--- RECORDS Enclosed Below ---
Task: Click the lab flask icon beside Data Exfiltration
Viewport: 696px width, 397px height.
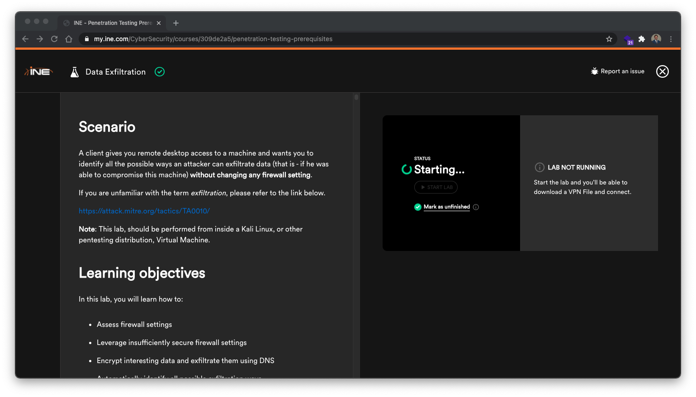Action: click(75, 72)
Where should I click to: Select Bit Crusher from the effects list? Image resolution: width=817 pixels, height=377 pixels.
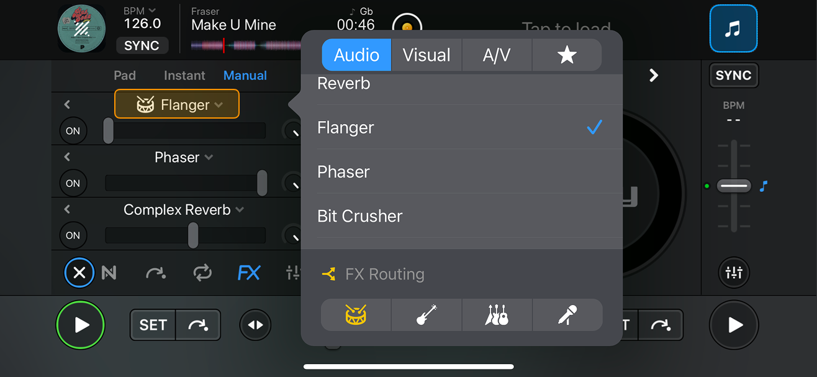pos(359,216)

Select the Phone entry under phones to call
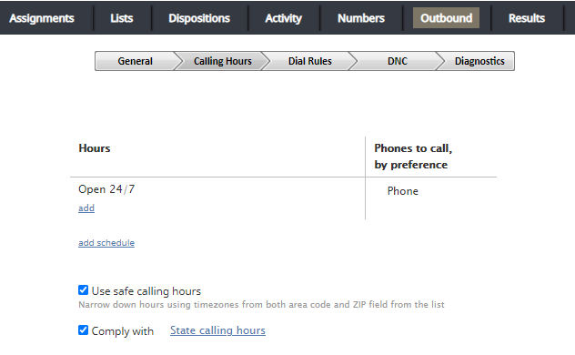[x=403, y=191]
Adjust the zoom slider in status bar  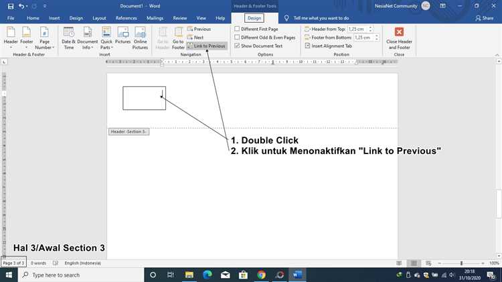(x=461, y=264)
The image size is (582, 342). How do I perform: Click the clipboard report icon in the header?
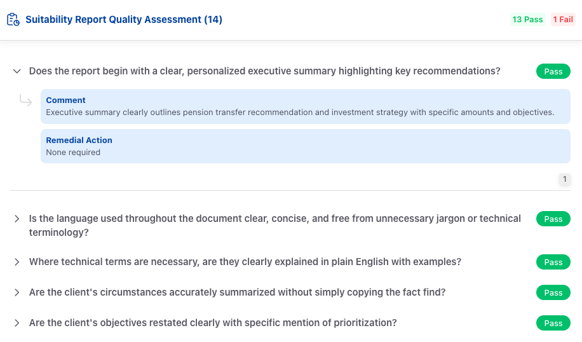[13, 19]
--- End of Enclosed RECORDS ---
→ WHAT THE EXERCISE ASKS: Copy exactly, and copy only, the lines from the one bearing "The image size" through the closing line of the material, with both ends kept and pictures removed.

→ SOLUTION FOR THIS EXERCISE:
The image size is (582, 342). How do I perform: Click the clipboard report icon in the header?
[13, 19]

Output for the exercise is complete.